For scientists who have dismissed the 1.5 degree limit as impossible, the updating process might seem pointless. But Rogelj stresses that his team looked only at geophysical limitations, not political ones. Their report assumes that countries will agree to a zero emissions commitment—a much more ambitious scenario than other researchers have considered.
There is a misconception, Rogelj says, that the report claims to have found an inaccuracy in the Earth system models (ESMs) that are used to estimate human-driven warming. “We are using precisely those models to estimate the carbon budget from today onward,” Rogelj explains.
The problem is not the models, but rather the data fed into them. These simulations are often run using inexact projections of CO2 emissions. Over time, small discrepancies accumulate and are reflected in the warming predictions that the models make.

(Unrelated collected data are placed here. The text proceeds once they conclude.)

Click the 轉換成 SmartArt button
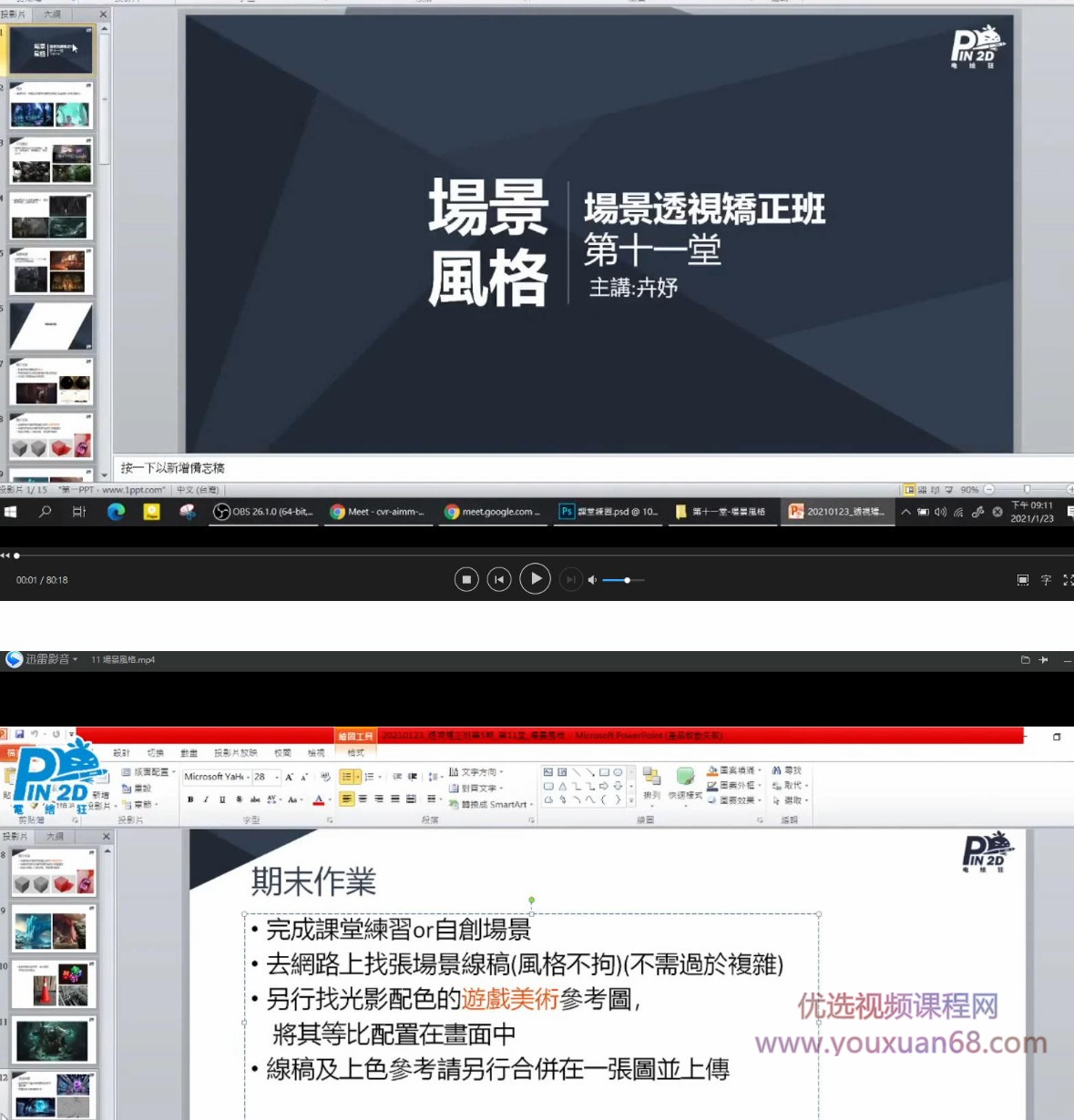Image resolution: width=1074 pixels, height=1120 pixels. (x=492, y=804)
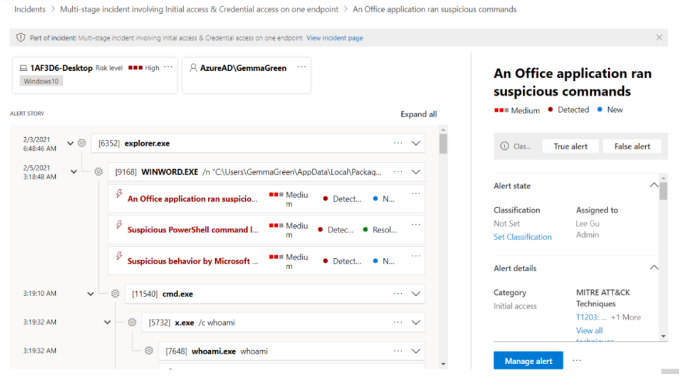Dismiss the Part of incident banner
The width and height of the screenshot is (682, 383).
click(x=659, y=38)
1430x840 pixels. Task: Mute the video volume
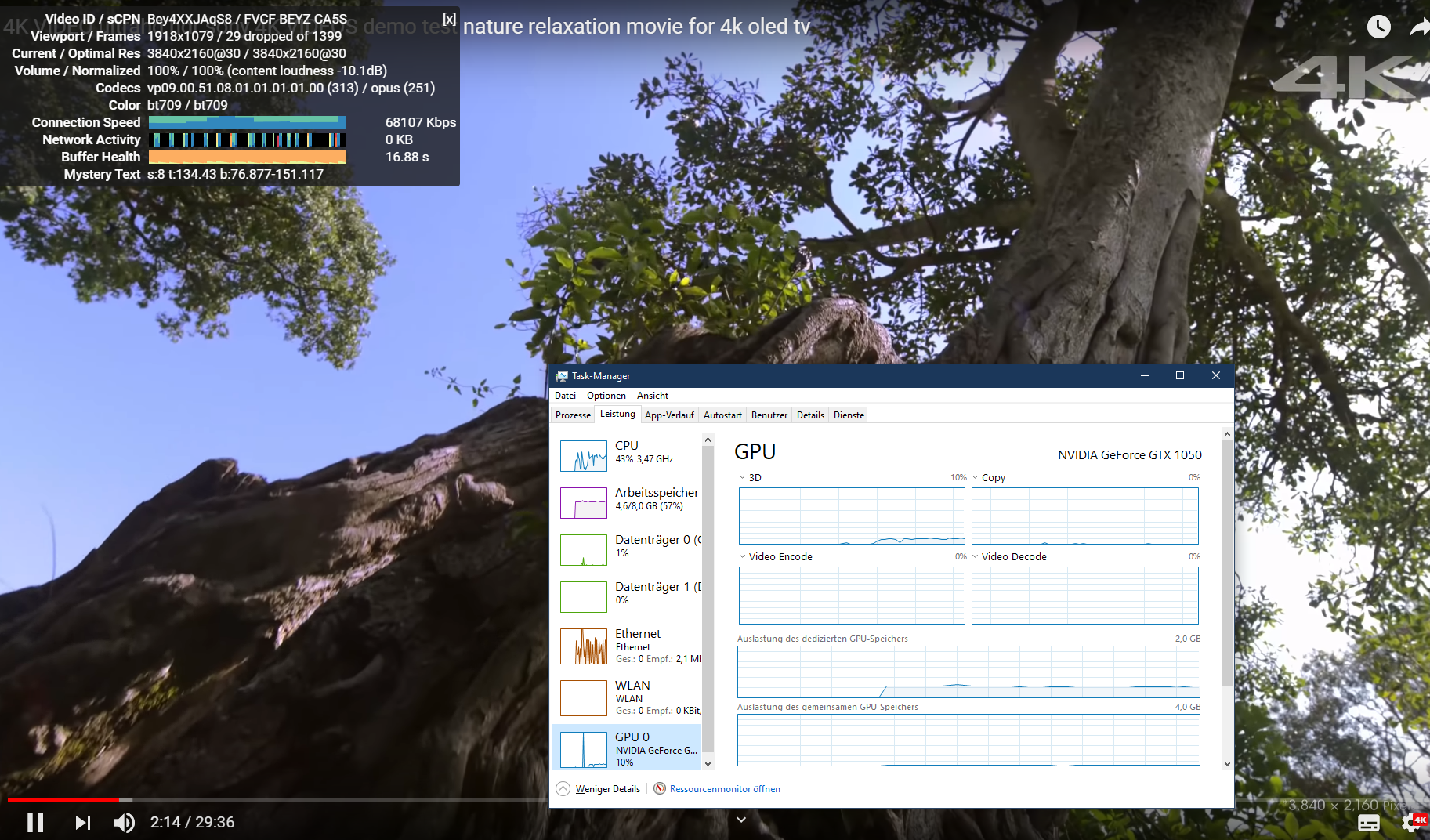(124, 822)
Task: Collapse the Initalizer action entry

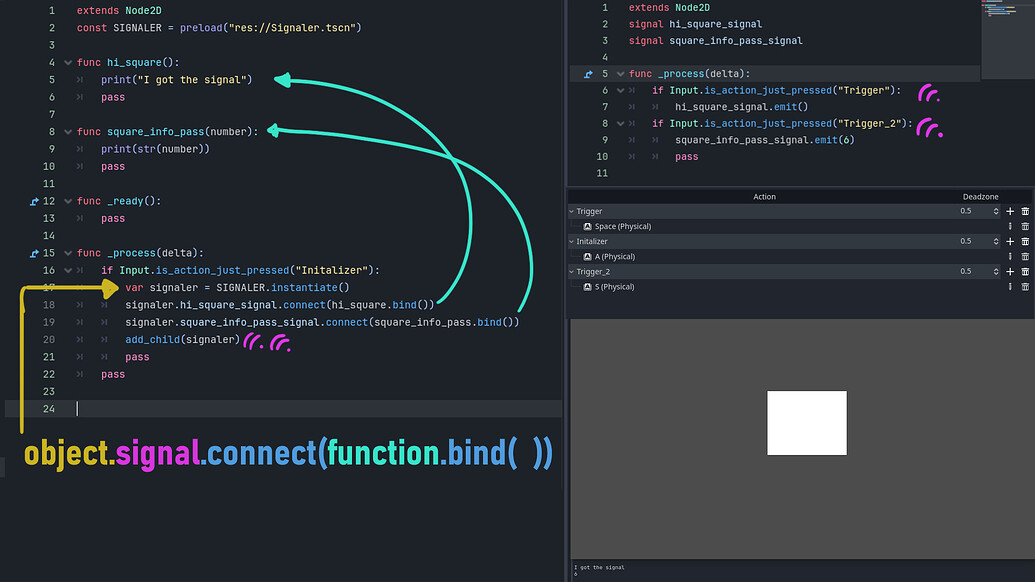Action: [572, 241]
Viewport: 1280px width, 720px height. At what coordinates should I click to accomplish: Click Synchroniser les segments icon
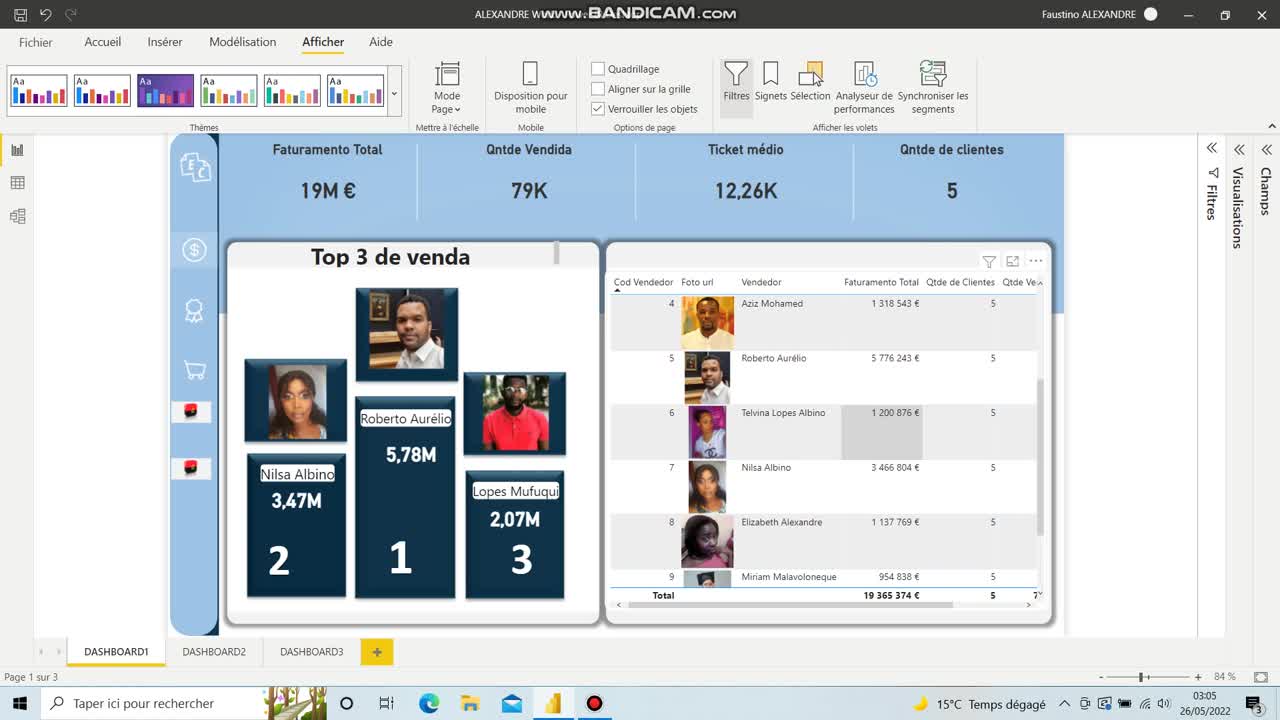click(933, 74)
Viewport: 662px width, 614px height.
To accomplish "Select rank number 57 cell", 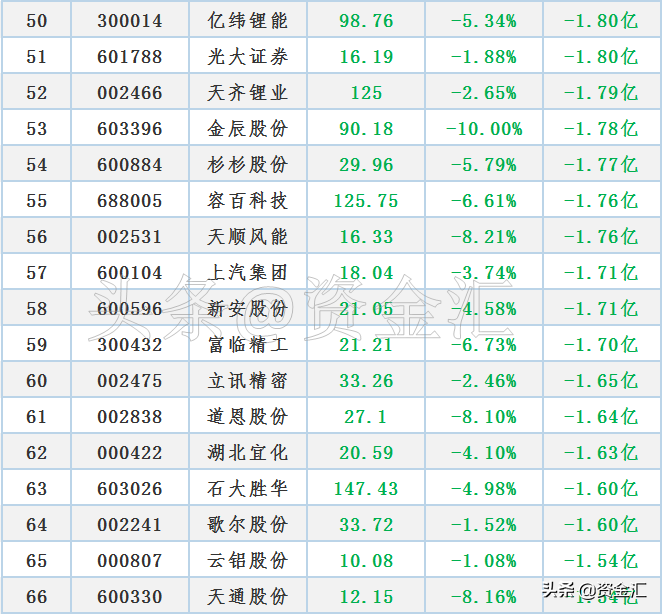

Given information about current CO2 emissions, however, ESMs make temperature predictions that are “quite accurate.” And when they are provided with an ambitious future scenario for emissions reduction, the models indicate that it is possible for global temperature increases to remain below 1.5 degrees.
So what would such a scenario look like? First off, emissions have to fall to zero. At the same time, the carbon budget needs to be continually reevaluated, and strategy changes must be based on the updated budget. For example, if emissions fall to zero but we’ve surpassed our carbon budget, then we’ll need to focus on making our emissions negative—in other words, on carbon dioxide removal.